I know that Heaven is filled with all our tears


He is all that we need He will hold us tight

He is all we have to make it through this fight

I don’t understand Him and I don’t like His plan

But as we seek our Father we are held in his hands

He is loving, kind, and faithful, merciful and true

He is not offended by our small human view

For He is God and He is Good


Our hearts are aching beyond compare

Our heads are spinning from all our doubts and fears

Our hope is wounded our spirit broken

But faith remains when our hearts are wide open for….


He is all that we need He will hold us tight

He is all we have to make it through this fight

I don’t understand Him and I don’t like His plan

But as we seek our Father we are held in his hands

He is loving, kind, and faithful, merciful and true

He is not offended by our small human view

For He is God and He is Good


There is a healing for all to receive

He will redeem this if only we believe

He has a purpose His promises are real

He has compassion that pain is all we feel


He is all that we need He will hold us tight

He is all we have to make it through this fight

I don’t understand Him and I don’t like His plan

But as we seek our Father we are held in his hands

He is loving, kind, and faithful, merciful and true

He is not offended by our small human view

For He is God and He is Good



The Price of Friendship

I always thought I was a good friend. I typically(note the word choice) was kind to people. I had several "good" friends and I valued my relationships.

Then January 12th, 2010 changed everything. I realized I knew NOTHING about friendship. This day wiped away every thought or idealization I had of friendship. It was this day I realized that friendship isn't having BBQ's, planning play-dates, calling to chit chat, setting up holiday gatherings, deciding which movie to see or what restaurant to eat at (although these are fun and important parts of relationship). January 12th, 2010 is a date that called me deeper. It is a date that made me learn what it means to stand in the gap for a friend. It is a date that has forever changed how I look at friendship.

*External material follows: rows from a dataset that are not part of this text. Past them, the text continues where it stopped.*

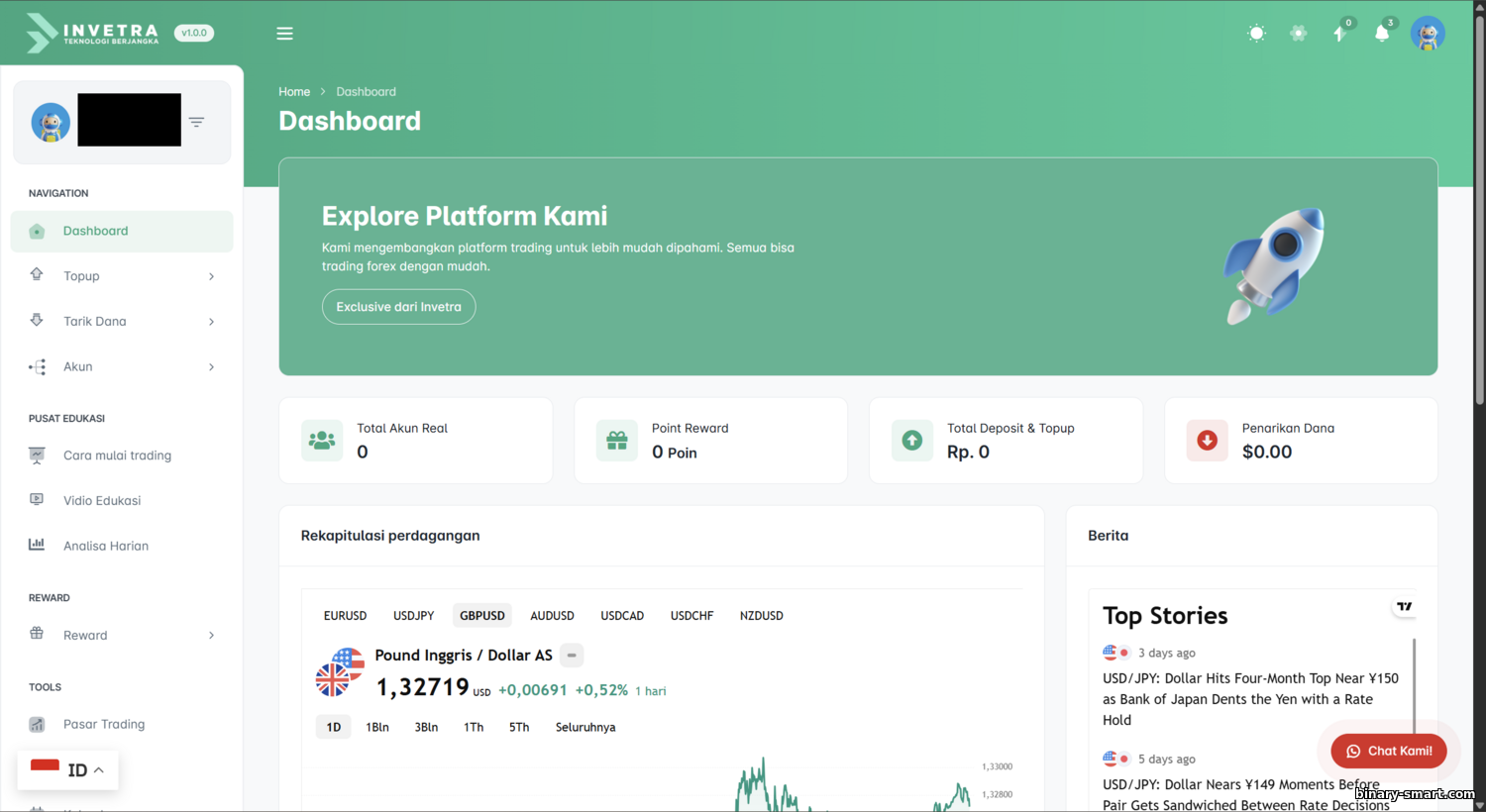Viewport: 1486px width, 812px height.
Task: Expand the Tarik Dana sidebar submenu
Action: point(122,322)
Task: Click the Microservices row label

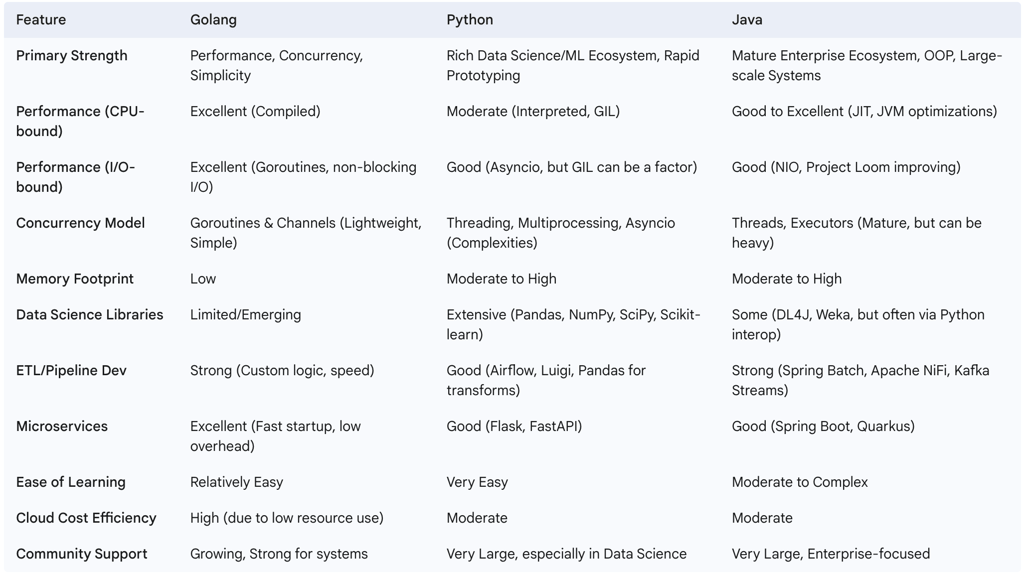Action: (x=62, y=427)
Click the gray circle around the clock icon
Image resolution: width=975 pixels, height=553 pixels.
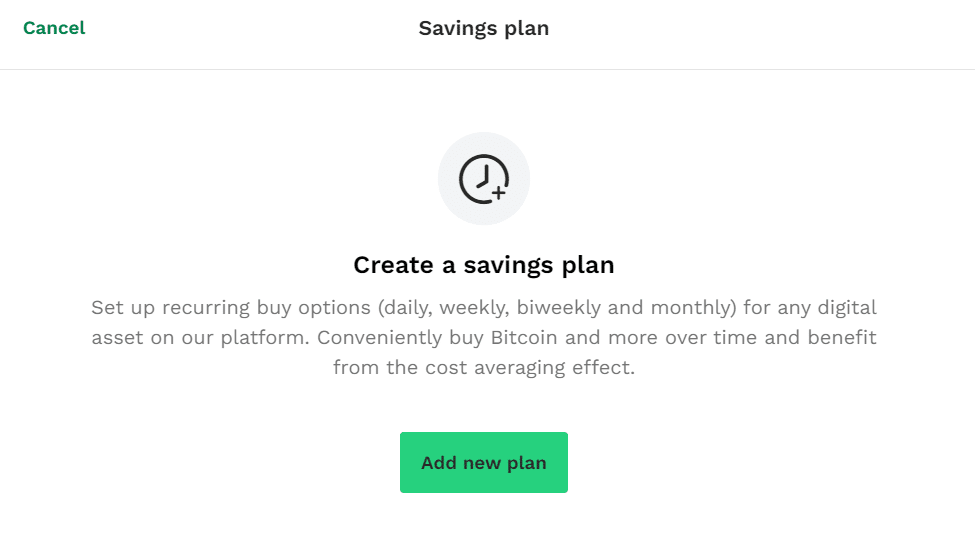(x=484, y=179)
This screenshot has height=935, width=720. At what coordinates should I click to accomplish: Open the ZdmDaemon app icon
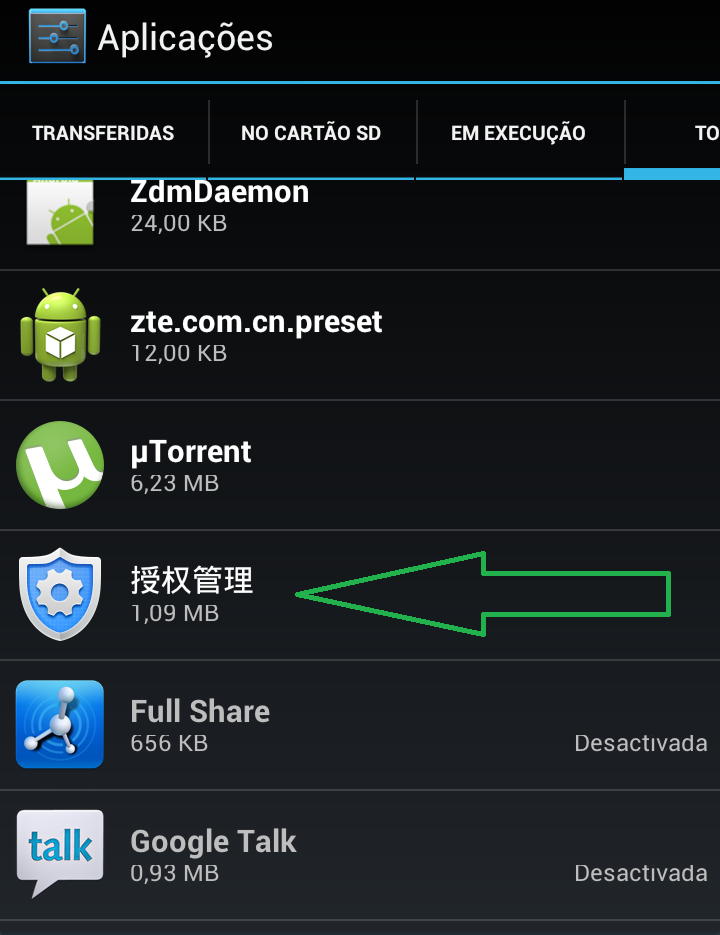pos(60,212)
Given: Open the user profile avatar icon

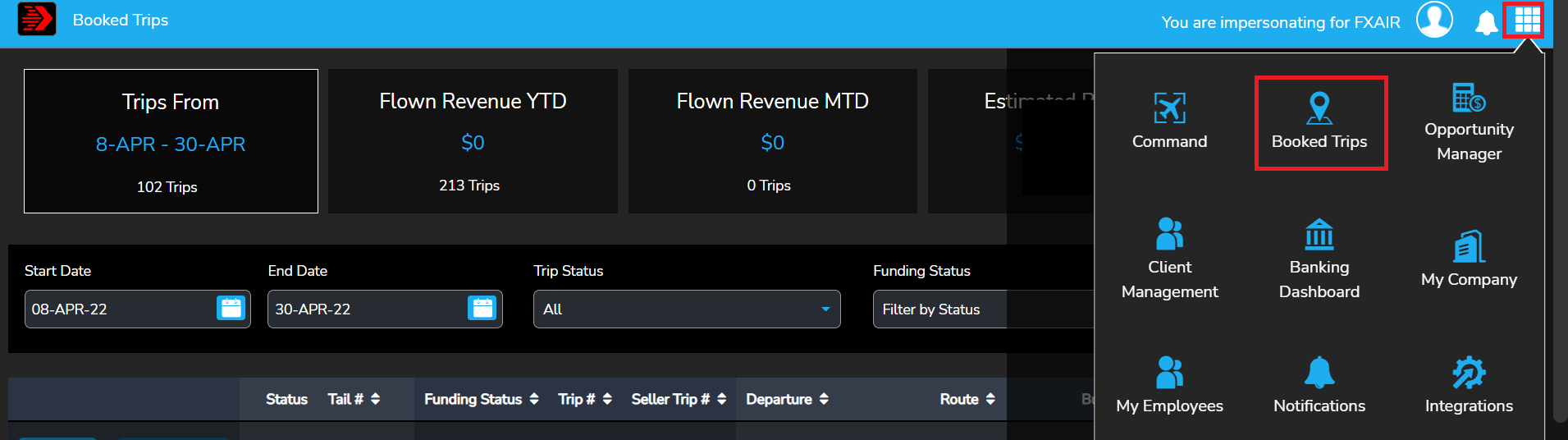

God asked me to sing a song that He had given me. He asked me to sing it at a brunch we had for Renee. He asked me to sing it in front of all of the women there. I begged God to give me an out. I looked for people to help me record the song so I could just play it for them (Ironically, David wasn't available.). I begged God to just let me read the lyrics. I explained to God that everyone will get the point. God said to my heart over and over "Are you willing to pay the price of friendship?" "WHAT???? Really God?" " Yes, I am willing to pay the price for friendship. Why is singing a song in front of a group of people what you want from me?" God's reply was so deep it took me back to childhood. I was reminded of all the years I spent singing on a stage, show choirs, drama productions, church worship teams and more. He reminded me how I always felt second class. I never felt quite good enough. Today I don't sing at all. I haven't used my gift in at least ten years. Most of my friends don't even know my passion for singing. Trust me there is a point here. He said "You have stopped using your gifts because you don't feel worthy. You don't feel worthy because you are prideful. Until you lay down your pride and be vulnerable you will never know how to be a friend." Still confused I obeyed. I sang the song. I was scared out of my mind as I find it much more difficult to sing in front of a few people then in front of a huge audience. I get it now. God called me to show Renee that I am willing to lay it all on the line for her. I don't know if Renee really knows how deeply that moment impacted me. I don't know if she realized that in that moment I fully understood what it meant to be a friend. I hope she does see the changes in me. I hope she knows that I am not a fair-weathered friend. I hope she knows I am willing to obey whatever God asks of me to be the friend that she needs. Renee isn't my only friend and I hope and pray that others in my life are seeing the changes too.